I've noticed that chalcogens never form binary acids, and instead end up like water, with very little acidity. Why is this? Or am I wrong and there's a counterexample, if so please give it.
Answer
To start off, all chalcogens are known to form binary hydrides of the form $\ce{H2X}$ which can then behave as binary acids, however weak or strong, by the equation $\ce{H2X <=> HX^- + H+}$.

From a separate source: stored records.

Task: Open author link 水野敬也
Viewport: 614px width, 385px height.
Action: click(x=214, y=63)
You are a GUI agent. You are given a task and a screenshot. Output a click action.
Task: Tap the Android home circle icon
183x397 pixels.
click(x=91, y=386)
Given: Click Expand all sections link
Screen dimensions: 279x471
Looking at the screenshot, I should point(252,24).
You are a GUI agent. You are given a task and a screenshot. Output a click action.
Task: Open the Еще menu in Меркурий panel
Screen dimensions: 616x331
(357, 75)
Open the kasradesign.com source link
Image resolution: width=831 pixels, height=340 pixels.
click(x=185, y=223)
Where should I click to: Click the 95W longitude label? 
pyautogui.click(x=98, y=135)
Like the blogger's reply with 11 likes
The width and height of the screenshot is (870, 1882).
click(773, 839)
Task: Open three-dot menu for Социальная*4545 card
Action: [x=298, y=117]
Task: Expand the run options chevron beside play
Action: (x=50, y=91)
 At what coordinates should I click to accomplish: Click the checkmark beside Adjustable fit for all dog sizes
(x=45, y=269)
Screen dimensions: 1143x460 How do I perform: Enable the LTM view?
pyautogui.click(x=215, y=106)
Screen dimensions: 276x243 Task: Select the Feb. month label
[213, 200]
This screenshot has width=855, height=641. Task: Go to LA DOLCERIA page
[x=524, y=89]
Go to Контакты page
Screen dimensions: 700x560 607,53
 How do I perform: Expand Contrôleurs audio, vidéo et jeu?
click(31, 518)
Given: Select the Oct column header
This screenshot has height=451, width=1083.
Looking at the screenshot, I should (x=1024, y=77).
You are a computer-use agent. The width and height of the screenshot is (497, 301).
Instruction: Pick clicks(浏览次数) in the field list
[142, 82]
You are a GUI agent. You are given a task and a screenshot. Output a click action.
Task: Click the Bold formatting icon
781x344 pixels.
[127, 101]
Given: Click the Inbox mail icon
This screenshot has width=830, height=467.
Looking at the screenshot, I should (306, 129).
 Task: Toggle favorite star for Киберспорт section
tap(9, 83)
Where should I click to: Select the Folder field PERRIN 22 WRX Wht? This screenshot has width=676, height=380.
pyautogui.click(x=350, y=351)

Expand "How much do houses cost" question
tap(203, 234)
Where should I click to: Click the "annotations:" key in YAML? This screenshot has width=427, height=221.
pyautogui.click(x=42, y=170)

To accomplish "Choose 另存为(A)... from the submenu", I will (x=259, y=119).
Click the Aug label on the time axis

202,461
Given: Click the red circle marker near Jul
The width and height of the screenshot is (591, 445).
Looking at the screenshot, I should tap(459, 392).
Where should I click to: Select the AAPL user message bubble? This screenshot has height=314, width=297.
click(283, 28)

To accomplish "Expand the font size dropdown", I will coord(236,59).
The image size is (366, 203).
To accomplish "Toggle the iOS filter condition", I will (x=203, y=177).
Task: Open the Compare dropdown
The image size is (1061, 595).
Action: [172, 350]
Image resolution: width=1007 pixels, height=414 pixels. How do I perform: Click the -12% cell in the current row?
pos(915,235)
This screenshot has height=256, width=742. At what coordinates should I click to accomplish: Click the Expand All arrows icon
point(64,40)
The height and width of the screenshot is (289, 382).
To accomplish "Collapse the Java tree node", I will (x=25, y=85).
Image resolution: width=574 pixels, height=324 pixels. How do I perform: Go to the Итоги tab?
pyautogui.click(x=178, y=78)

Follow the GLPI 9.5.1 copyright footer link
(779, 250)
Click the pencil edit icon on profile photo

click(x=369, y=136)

Now to compare the strength of the acids. The most straightforward way of doing this is comparing gas phase acidities, which removes the complication of solvation effects. For this, we look at the proton affinities of the conjugate bases $\ce{HX^-}$. The definition of a substance's proton affinity is the $\Delta G$ when it is protonated in the gas phase (always an exergonic reaction for neutral species and anions), so gas phase acidity is simply the inverse reaction, with the opposite sign for the $\Delta G$. According to these two sources, the gas phase acidities of the hydrogen chalcogenides are:
$$\ce{H2O_{(g)} <=> HO^{-}_{(g)} + H^{+}_{(g)}}\ \ \ \ \ \ \ \ \ \ \ \ \Delta G = +1635\ kJ\ mol^{-1},\ K^{25ºC} = 2.5\times 10^{-287}$$ $$\ce{H2S_{(g)} <=> HS^{-}_{(g)} + H^{+}_{(g)}}\ \ \ \ \ \ \ \ \ \ \ \ \Delta G = +1477\ kJ\ mol^{-1},\ K^{25ºC} = 1.2\times 10^{-259} $$ $$\ce{H2Se_{(g)} <=> HSe^{-}_{(g)} + H^{+}_{(g)}}\ \ \ \ \ \ \ \ \ \ \ \ \Delta G = +1417\ kJ\ mol^{-1},\ K^{25ºC} = 4.1\times 10^{-249} $$ $$\ce{H2Te_{(g)} <=> HTe^{-}_{(g)} + H^{+}_{(g)}}\ \ \ \ \ \ \ \ \ \ \ \ \Delta G \simeq +1386\ kJ\ mol^{-1},\ K^{25ºC} \simeq 1.1\times 10^{-243} $$
As you can see, when going down the group, deprotonation becomes less endergonic, so the binary hydrides definitely become stronger acids, even if against what one might expect from electronegativity considerations. Calculating the equilibrium constants allows a more direct comparison. Don't worry that the constants are all extremely small, what matters to us is the ratio of the equilibrium constants. Thus, in the gas phase, $\ce{H2S}$ is a whopping 28 orders of magnitude more acidic than $\ce{H2O}$, while $\ce{H2Se}$ and $\ce{H2Te}$ are 38 and 44 orders of magnitude more acidic than $\ce{H2O}$, respectively. It is certainly noteworthy that $\ce{H2O}$ is a much, much weaker acid than its heavier homologues.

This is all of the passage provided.